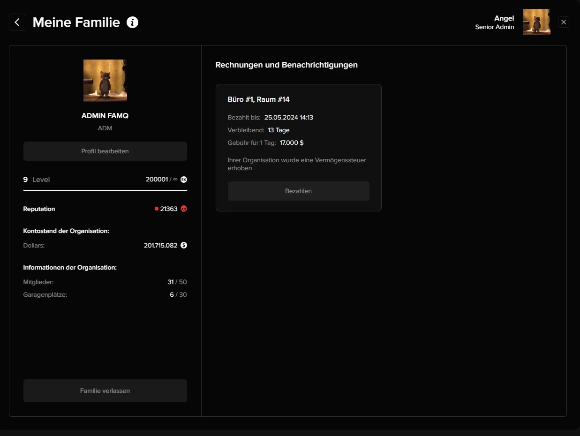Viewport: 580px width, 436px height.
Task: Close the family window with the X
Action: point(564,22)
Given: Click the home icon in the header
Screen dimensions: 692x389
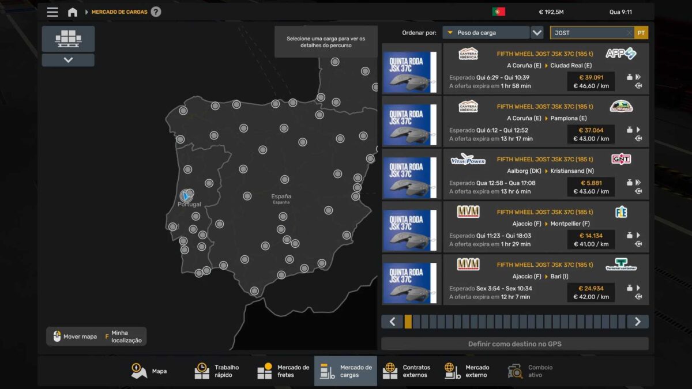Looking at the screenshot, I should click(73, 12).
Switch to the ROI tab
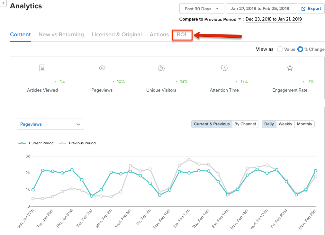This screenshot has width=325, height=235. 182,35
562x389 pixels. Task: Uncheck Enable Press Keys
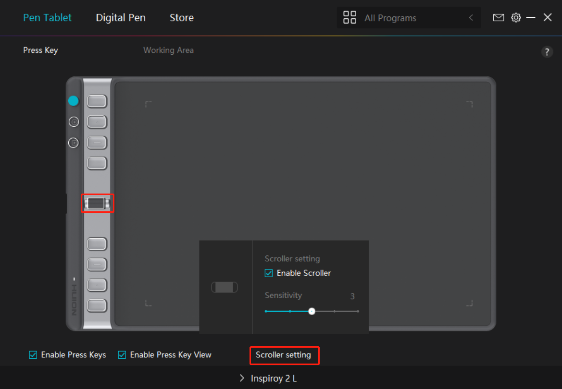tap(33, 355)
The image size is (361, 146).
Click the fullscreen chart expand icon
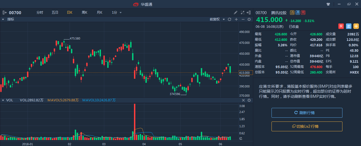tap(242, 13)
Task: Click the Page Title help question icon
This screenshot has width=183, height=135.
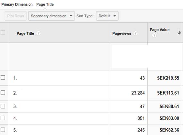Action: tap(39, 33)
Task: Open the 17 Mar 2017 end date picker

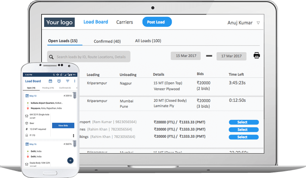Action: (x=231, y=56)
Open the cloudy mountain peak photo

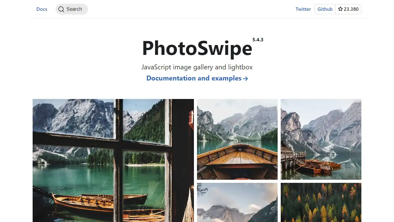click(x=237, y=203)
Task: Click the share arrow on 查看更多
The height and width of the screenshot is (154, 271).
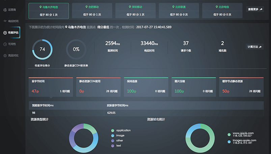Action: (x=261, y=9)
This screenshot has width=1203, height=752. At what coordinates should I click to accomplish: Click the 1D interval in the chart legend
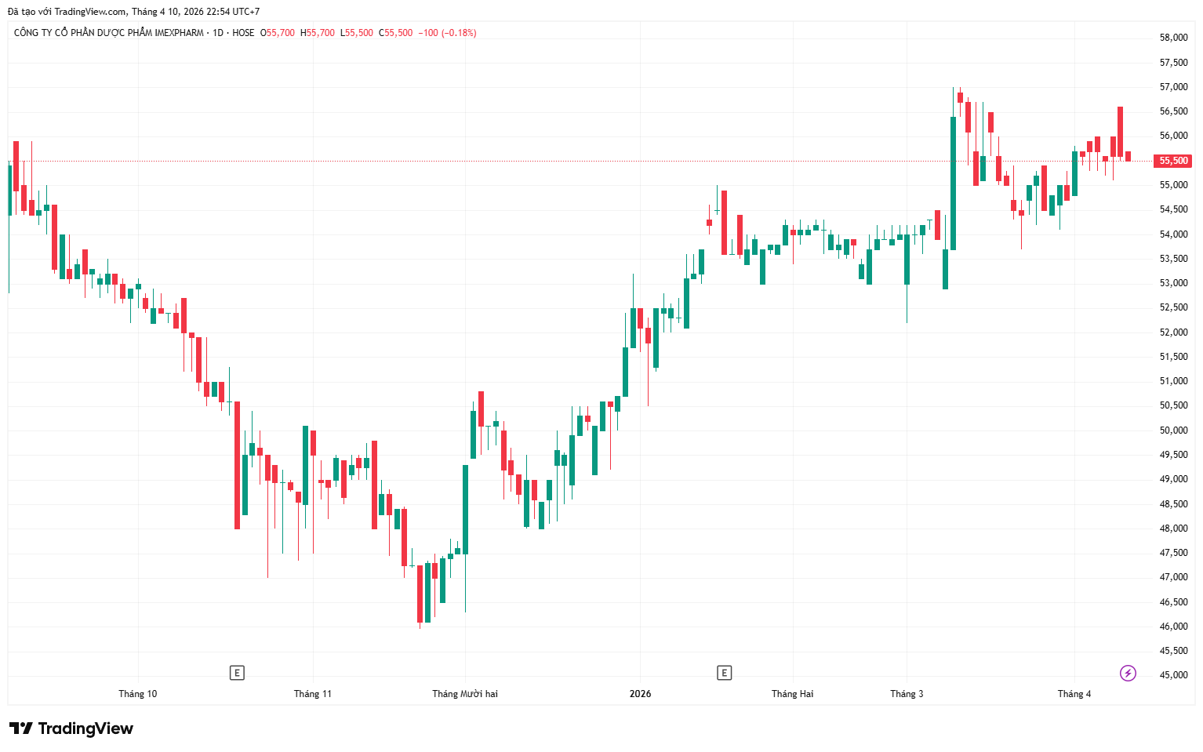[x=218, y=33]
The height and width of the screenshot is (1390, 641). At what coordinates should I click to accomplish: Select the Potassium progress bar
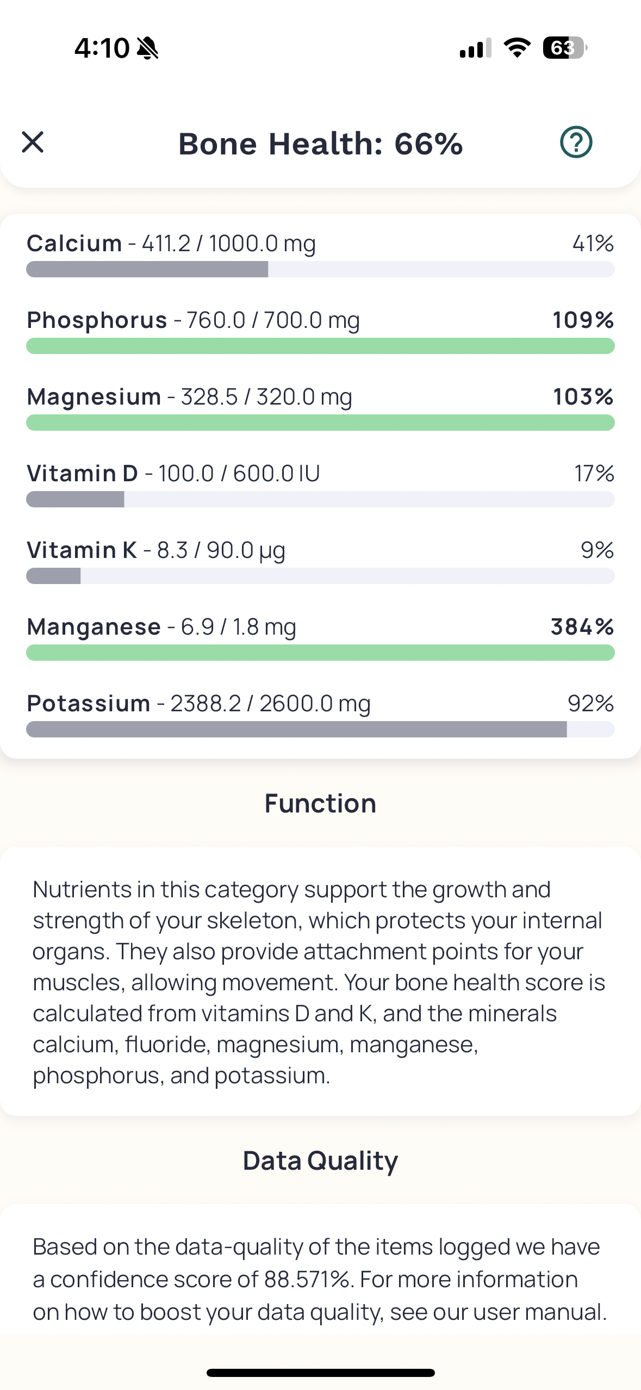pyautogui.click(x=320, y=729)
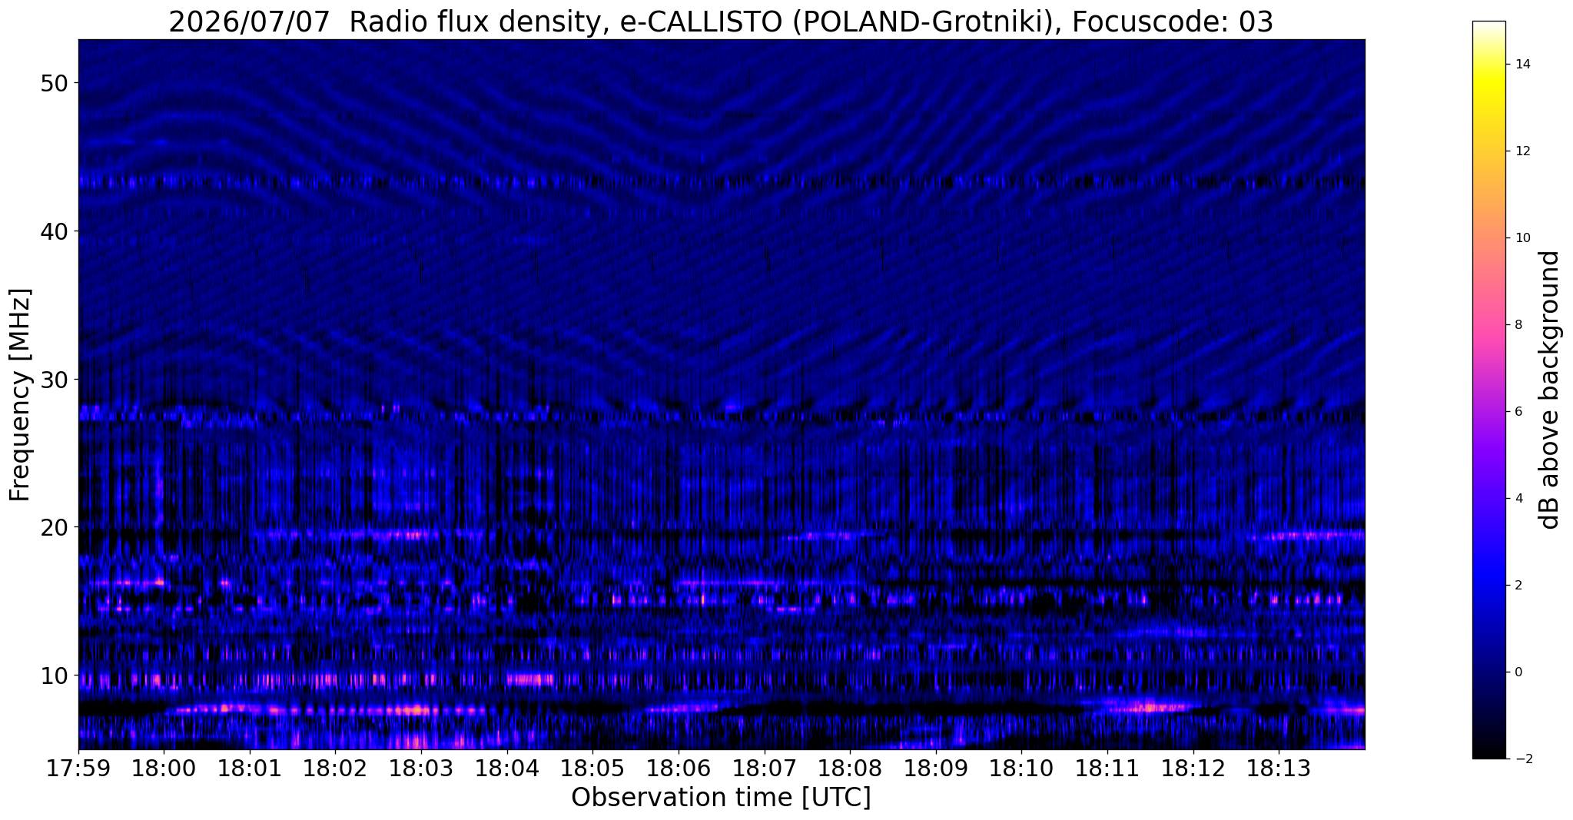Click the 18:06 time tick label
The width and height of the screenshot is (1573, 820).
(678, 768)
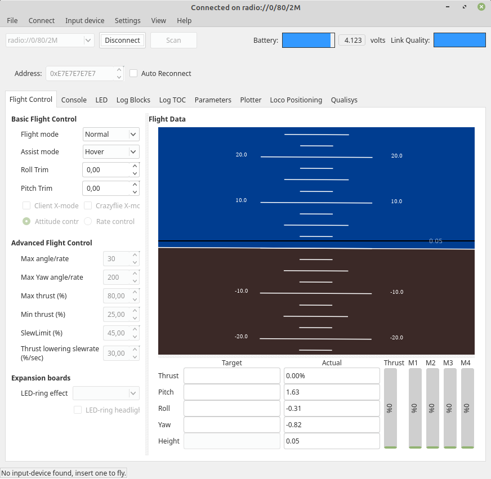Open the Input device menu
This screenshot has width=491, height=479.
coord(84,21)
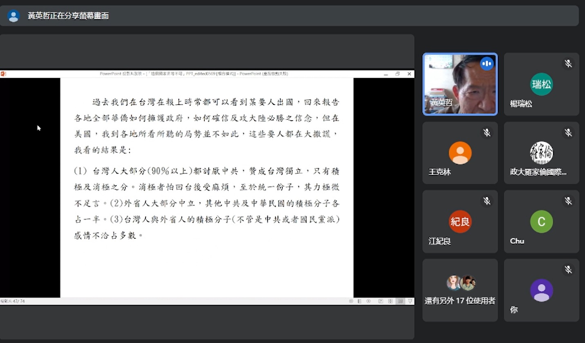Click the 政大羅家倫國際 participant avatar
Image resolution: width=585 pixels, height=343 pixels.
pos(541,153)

:::::

What to do:
All that is wanted is an exact copy of the lines from the line bearing "This screenshot has width=1203, height=752." through the final line of the entries, including both ends but no pictures.

Task solution:
This screenshot has width=1203, height=752. At what coordinates should I click to accomplish: Click the 1D interval in the chart legend
[x=218, y=33]
The height and width of the screenshot is (1390, 641). At what coordinates should I click to accomplish: Select the Potassium progress bar
pyautogui.click(x=320, y=729)
Click the 18:06 time tick label
The width and height of the screenshot is (1573, 820).
(678, 768)
Open the Input device menu
This screenshot has width=491, height=479.
coord(84,21)
Click the 政大羅家倫國際 participant avatar
Image resolution: width=585 pixels, height=343 pixels.
pos(541,153)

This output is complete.